• [REQUIRED ACTION]
In the data below, find the line containing "The height and width of the screenshot is (1029, 1920)."; transcribe it and each line after it exactly, through the last, skipping pictures.

(Screenshot grounding data)
++++++++++

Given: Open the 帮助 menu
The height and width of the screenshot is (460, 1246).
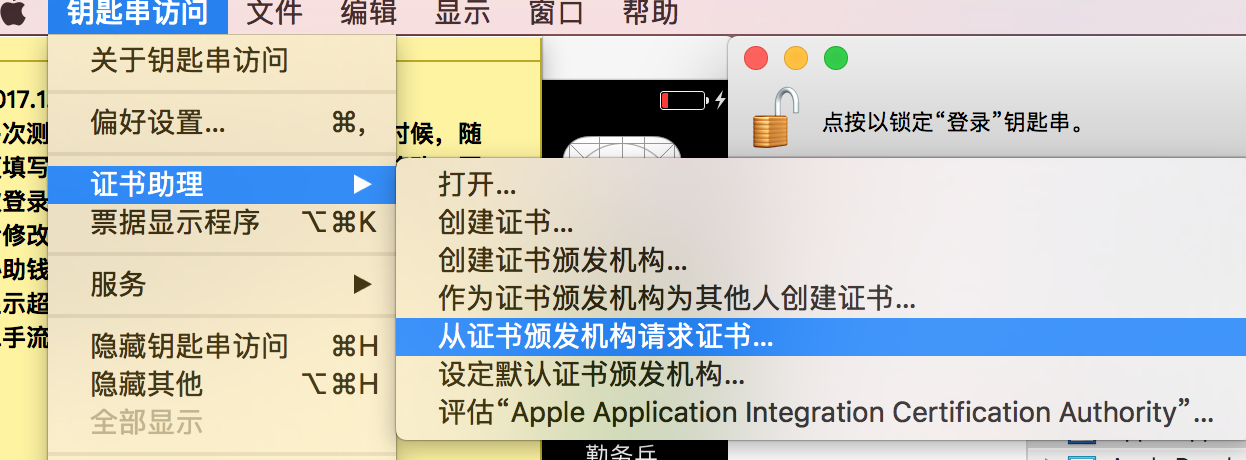Looking at the screenshot, I should pyautogui.click(x=650, y=13).
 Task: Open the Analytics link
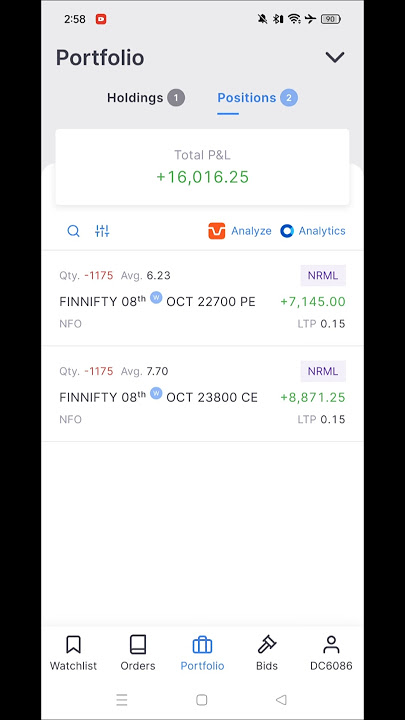pyautogui.click(x=322, y=231)
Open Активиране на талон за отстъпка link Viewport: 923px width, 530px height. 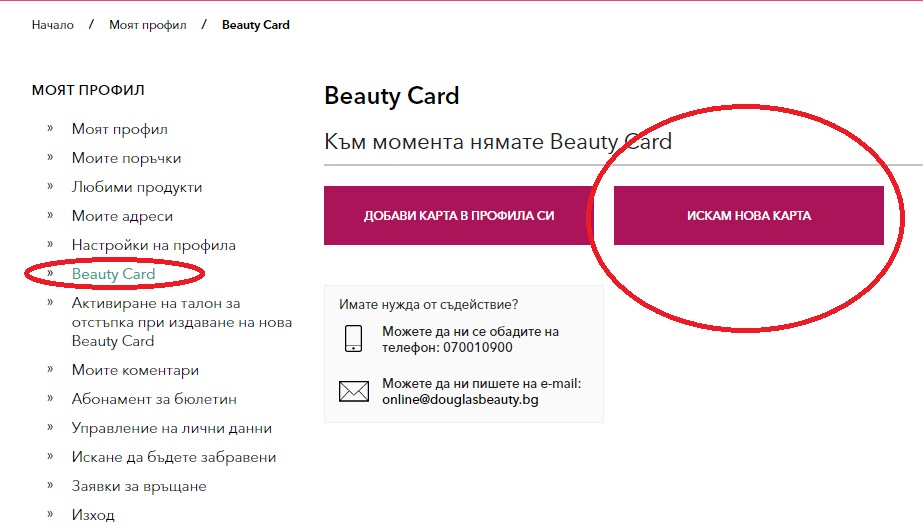click(182, 322)
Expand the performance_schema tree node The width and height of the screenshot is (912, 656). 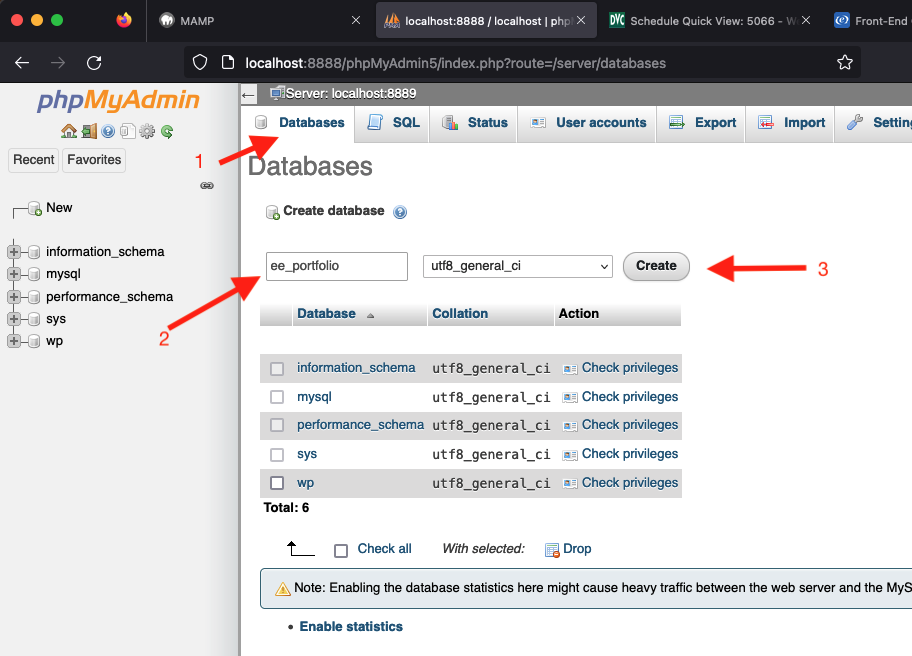[x=14, y=297]
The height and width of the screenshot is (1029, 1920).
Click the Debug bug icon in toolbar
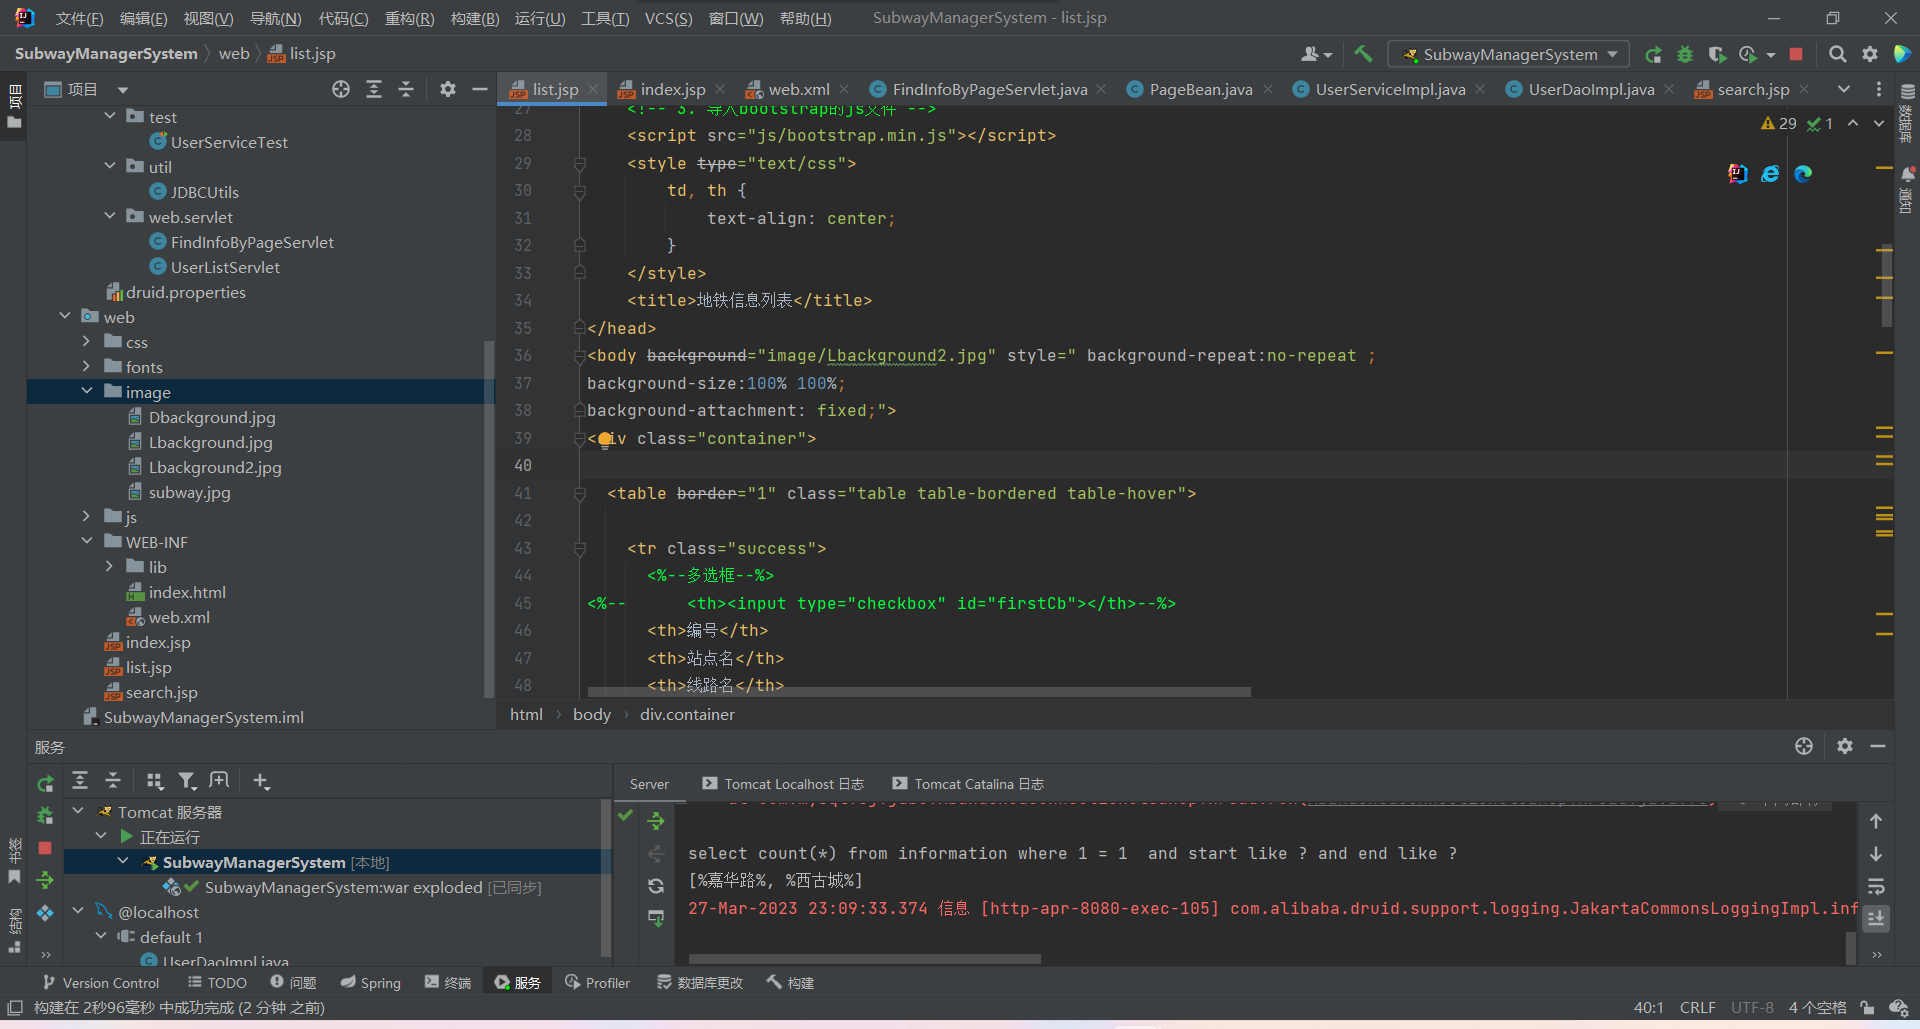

++++++++++

• [WRITTEN SOLUTION]
The height and width of the screenshot is (1029, 1920).
Click the Debug bug icon in toolbar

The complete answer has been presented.